Sometimes for some reasons processes on your server work unexpectedly long or don't die on time, this might cause many issues basically because of your server resources start to exhaust.

Stale-proc-check is sparrow plugin to show you if any some "stale" processes exists on your server. It depends on ps utility , so will probably work on many linux/unix boxes ...

Below is short manual.

INSTALL

$ sparrow plg install stale-proc-check

USAGE

Once plugin is installed you need to define configuration for it by using sparrow checkpoint container, which just an abstraction for configurable sparrow plugin.

You need to provide 2 parameters:

  • filter - perl regular expression to match a desired process

  • history - a time period to determine that processes found are fresh enough

In others words if any processes older then $history parameter found it will be treated as bad situation and check will fail.

Ok, now we are ready to do configuration:

$ sparrow project create system

$ sparrow check add system stale-ssh-sessions

$ sparrow check set system stale-ssh-sessions stale-proc-check

$ export EDITOR=nano && sparrow check ini system stale-ssh-sessions

[stale-proc-check]
# lets find all knife ssh processes running more than halve an hour
filter = knife\s+ssh
history = 30  minutes

In the example here I will be looking all knife ssh processes running more then halve an hour, on our production system it typical when for some reasons knife ssh commands do not die even though a parent process is terminated. Well we also have a bugs :)

Now let's run a check:

$ sparrow check run system stale-ssh-sessions

# running cd /root/sparrow/plugins/public/stale-proc-check && carton
exec 'strun --root ./  --ini
/root/sparrow/projects/system/checkpoints/stale-ssh-sessions/suite.ini
' ...

/tmp/.outthentic/25883/root/sparrow/plugins/public/stale-proc-check/story.t ..
# filter: knife\s+ssh
# history: 30 minutes
# 0 stale processes found
ok 1 - output match /count: (\d+)/
ok 2 - zero stale processes found
1..2
ok
All tests successful.
Files=1, Tests=2,  0 wallclock secs ( 0.02 usr  0.00 sys +  0.09 cusr
0.00 csys =  0.11 CPU)
Result: PASS

Hurrah, no stale process here ... But at the end of this post let me show a negative case as well. Let's start a few sleep commands and checks if they are still running, indeed they should! :)

$ sleep 1000 &
$ sleep 1000 &
$ sleep 1000 &
$ sleep 1000 &


$ sparrow check add system sleepyheads

$ sparrow check set system sleepyheads stale-proc-check

$ export EDITOR=nano && sparrow check ini system sleepyheads

[stale-proc-check]
# I want to see "sleep commands" only
filter = sleep

# running more then
history = 5  minutes

Now let's see who overstates ( we should wait for about 5 minutes before runing our check ... ) :

 $ sparrow check run system sleepyheads 


# running cd /home/melezhik/sparrow/plugins/public/stale-proc-check && carton exec 'strun --root ./  --ini /home/melezhik/sparrow/projects/system/checkpoints/sleepyheads/suite.ini ' ...

> REQUESTS:
A: Decide whether each statement below agrees with the post about the stale-proc-check plugin. For each one, answer yes or no and quote the words from the post that settle it: (i) The plugin depends on the ps utility. (ii) The run of the stale-ssh-sessions check found two stale processes. (iii) The filter parameter is a perl regular expression.
B: According to the post about the stale-proc-check plugin, how long should you wait before running the sleepyheads check?
C: Set down the part of the post about the stale-proc-check plugin from "Stale-proc-check is sparrow" to "configurable sparrow plugin.".

> PROVIDED DATA:
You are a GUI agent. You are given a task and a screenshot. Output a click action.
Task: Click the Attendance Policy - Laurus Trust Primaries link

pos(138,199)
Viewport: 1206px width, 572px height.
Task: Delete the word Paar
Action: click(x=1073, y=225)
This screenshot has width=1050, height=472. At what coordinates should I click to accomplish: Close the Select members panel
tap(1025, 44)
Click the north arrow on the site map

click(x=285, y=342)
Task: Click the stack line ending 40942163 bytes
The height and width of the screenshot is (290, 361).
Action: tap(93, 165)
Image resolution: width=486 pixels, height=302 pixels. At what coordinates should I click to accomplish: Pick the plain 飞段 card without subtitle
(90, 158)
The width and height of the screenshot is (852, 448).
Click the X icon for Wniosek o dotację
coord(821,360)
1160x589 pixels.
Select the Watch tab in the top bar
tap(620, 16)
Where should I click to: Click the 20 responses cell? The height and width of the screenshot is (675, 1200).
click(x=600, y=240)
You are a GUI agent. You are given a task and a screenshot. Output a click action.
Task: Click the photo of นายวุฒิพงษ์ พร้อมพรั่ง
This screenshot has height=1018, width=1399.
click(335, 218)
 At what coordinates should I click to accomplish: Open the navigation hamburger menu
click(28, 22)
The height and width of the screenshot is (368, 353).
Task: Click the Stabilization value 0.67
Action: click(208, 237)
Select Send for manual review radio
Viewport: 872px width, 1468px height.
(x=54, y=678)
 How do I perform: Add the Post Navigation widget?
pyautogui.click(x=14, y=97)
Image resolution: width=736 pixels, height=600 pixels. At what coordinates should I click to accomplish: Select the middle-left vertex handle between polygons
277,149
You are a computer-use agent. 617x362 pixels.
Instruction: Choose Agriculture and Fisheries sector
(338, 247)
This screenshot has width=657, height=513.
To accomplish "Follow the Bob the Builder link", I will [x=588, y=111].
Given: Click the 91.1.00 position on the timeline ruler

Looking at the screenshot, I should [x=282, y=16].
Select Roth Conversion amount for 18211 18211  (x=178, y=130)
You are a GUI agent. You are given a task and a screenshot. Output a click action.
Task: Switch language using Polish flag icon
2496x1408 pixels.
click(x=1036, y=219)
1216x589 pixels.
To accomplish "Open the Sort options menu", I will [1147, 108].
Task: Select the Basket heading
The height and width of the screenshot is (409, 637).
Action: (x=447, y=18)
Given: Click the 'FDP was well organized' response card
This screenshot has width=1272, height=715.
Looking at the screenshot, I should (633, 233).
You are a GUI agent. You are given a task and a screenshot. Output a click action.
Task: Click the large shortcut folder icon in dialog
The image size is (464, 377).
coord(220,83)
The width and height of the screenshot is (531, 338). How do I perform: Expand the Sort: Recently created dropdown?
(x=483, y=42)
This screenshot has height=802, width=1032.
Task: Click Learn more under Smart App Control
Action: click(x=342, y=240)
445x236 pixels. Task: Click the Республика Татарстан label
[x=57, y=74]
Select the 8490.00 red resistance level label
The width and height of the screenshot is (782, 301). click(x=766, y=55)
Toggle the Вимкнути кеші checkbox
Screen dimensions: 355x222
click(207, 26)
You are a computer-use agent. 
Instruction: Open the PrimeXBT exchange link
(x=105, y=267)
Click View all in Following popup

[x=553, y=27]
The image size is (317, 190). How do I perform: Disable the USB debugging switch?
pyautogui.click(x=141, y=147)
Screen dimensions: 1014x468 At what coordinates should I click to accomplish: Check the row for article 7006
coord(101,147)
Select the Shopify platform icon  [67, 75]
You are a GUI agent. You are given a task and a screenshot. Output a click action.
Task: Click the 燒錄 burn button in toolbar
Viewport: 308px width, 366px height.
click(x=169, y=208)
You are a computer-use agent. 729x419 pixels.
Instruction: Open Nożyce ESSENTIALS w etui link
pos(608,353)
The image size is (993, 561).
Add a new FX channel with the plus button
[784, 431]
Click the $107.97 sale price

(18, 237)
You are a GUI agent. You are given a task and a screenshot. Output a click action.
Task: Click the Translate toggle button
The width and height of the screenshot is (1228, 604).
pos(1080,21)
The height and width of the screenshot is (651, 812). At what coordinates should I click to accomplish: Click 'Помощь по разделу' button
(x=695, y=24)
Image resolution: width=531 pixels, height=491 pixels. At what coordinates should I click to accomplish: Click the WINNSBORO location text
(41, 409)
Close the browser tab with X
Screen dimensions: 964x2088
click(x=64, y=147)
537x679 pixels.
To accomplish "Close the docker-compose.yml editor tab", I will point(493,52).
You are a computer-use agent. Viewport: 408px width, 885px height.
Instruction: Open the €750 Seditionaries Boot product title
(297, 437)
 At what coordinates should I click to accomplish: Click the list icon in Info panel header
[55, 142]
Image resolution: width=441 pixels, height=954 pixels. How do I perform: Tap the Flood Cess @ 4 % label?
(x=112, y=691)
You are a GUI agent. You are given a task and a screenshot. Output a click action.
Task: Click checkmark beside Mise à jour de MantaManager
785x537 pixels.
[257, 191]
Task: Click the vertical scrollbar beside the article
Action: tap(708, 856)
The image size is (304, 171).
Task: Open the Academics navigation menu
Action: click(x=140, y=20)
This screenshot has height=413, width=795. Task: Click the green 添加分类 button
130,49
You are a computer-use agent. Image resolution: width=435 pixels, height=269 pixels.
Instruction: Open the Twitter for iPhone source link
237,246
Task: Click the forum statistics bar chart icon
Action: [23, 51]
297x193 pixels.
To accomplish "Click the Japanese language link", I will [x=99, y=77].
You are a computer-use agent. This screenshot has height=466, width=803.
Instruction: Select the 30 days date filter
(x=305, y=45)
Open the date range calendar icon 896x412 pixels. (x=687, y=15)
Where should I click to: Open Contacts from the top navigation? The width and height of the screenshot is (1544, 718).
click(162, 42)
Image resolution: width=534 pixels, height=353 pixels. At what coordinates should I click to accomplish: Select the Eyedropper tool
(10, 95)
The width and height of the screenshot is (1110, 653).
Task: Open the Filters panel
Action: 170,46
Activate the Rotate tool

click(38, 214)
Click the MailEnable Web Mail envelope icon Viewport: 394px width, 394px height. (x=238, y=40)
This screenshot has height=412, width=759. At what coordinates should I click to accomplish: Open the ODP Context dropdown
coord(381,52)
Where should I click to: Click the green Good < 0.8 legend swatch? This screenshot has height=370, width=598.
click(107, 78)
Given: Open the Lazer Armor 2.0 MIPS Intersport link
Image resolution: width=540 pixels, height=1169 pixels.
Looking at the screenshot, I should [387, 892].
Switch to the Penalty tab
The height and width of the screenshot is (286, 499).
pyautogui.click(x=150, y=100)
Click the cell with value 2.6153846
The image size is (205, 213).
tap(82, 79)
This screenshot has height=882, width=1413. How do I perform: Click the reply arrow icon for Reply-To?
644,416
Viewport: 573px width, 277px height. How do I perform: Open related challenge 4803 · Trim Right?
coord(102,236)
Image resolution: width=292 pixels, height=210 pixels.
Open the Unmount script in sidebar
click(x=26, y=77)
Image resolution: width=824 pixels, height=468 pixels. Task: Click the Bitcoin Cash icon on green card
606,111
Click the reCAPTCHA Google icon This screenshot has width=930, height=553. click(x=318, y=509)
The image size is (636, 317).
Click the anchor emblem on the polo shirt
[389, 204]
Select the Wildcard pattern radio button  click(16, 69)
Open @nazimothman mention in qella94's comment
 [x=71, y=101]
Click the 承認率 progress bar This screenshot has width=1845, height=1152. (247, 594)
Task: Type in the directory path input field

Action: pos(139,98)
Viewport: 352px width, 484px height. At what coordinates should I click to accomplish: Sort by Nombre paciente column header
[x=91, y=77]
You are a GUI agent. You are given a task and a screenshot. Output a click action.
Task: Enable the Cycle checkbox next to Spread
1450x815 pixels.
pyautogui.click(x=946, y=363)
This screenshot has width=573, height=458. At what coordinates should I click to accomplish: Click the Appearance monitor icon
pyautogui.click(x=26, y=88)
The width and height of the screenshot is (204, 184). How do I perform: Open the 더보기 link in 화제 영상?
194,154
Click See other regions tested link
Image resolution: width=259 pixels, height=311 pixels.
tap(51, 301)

> SOLUTIONS FOR EACH TASK:
A:
(i) Yes: "It depends on ps utility"
(ii) No: "# 0 stale processes found"
(iii) Yes: "filter - perl regular expression to match a desired process"

B: About 5 minutes.

C:
Stale-proc-check is sparrow plugin to show you if any some "stale" processes exists on your server. It depends on ps utility , so will probably work on many linux/unix boxes ...

Below is short manual.

INSTALL

$ sparrow plg install stale-proc-check

USAGE

Once plugin is installed you need to define configuration for it by using sparrow checkpoint container, which just an abstraction for configurable sparrow plugin.